**PROBLEM REQUIREMENTS**
When copying the data below, keep only the lines from the one with "Click the Update Driver button" through the one with "Task: Change 'равно' operator before Nike", word for word, and skip the pictures.

# # #

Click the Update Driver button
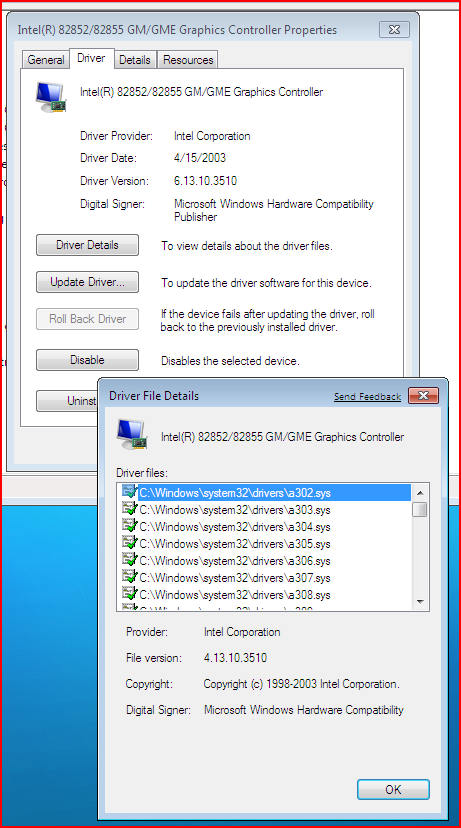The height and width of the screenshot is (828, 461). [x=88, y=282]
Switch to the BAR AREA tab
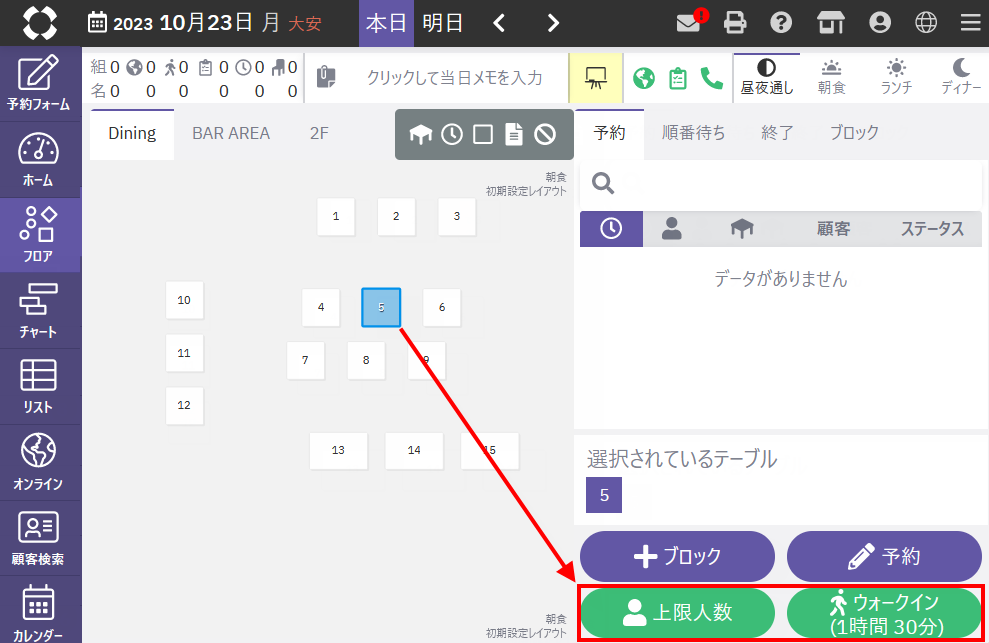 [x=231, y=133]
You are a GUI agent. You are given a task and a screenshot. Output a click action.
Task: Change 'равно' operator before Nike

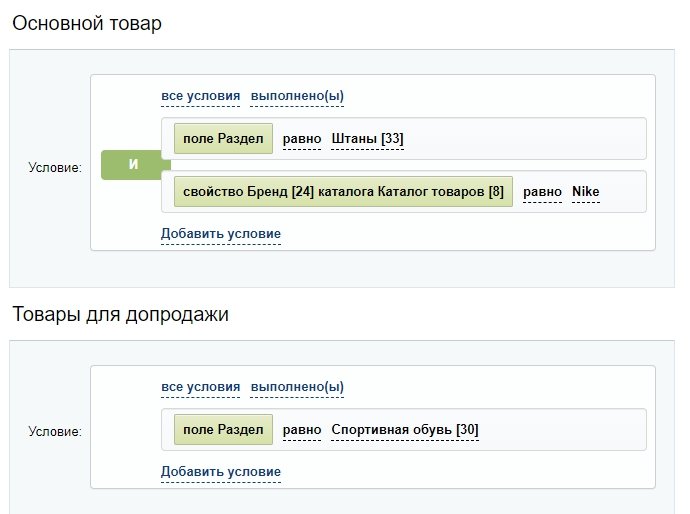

# # #

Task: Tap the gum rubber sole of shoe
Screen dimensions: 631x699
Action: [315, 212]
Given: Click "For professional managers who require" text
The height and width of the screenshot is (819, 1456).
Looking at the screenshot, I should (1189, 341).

# # #

**EXERCISE RESULT**
Click the Update Driver button
The height and width of the screenshot is (828, 461). [x=88, y=282]
Switch to the BAR AREA tab
 [x=231, y=133]
You are a GUI agent. You are given a task and a screenshot. Output a click action.
Task: Change 'равно' operator before Nike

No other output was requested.